Parts of a pop songs : verse, bridge, chorus and middle eight

The structure of a pop song we listen to the radio, stereo or television is made up of different separate parts. The structure of modern and contemporary “song form” has been evolving in the 50 years and more. Otherwise you can note that today some of the songs we listen to have the same structure of the first years of the xx century.

Let us see these main parts of which pop songs are made:

  • introduction or intro
  • verse
  • bridge
  • chorus
  • middle 8 or variation
  • Ending

composing pop songs

Common structures of pop songs

The most used forms in pop are combinations of the above listed parts.
In some songs, there are all, in other ones, just some of them. However, I can say we find the chorus and the verse quite ever. So those are the fundamental parts of a song.
When I compose, I like to put them all. Often I note in many songs there is not a bridge or variation but this scheme seems to be usual.

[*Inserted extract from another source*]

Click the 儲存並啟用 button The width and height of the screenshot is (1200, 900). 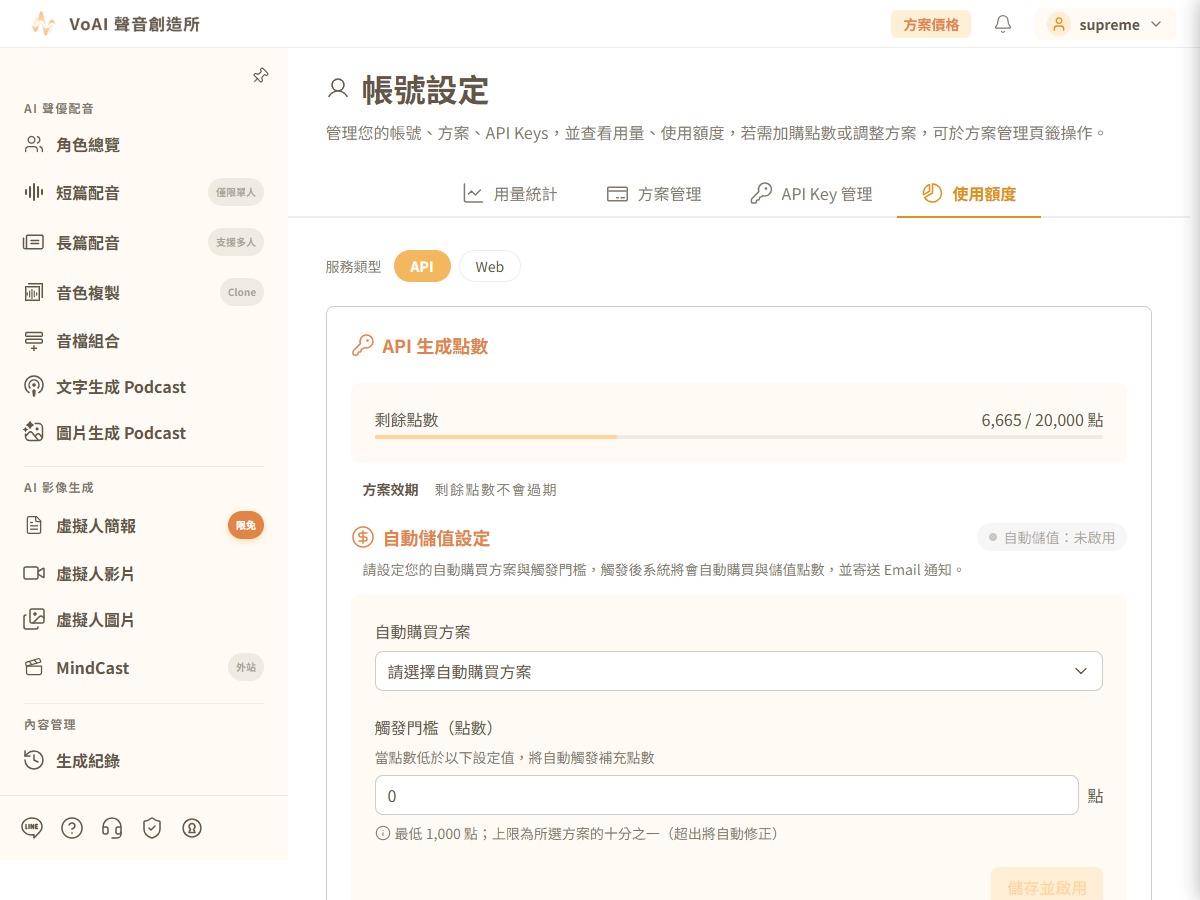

Considerations about the structures of pop songs

In the past (particularly in the fifty, sixty, and seventy years), songs had much more complicated structures and sometimes much simpler ones.
Pink Floyd and above all Genesis (the best groups of seventy years) were, for example, in the top of selling with songs being in great demand because of their structure, breaking the above listed schemes. They had very long introductions, time changes, modulations, instrumental parts several minutes long and so on….
Otherwise, Beatles, Bob Marley and Ray Charles often created songs with an easy structure, taken from simple blues or from an “harmonic turn” repetition of a few chords varying the text.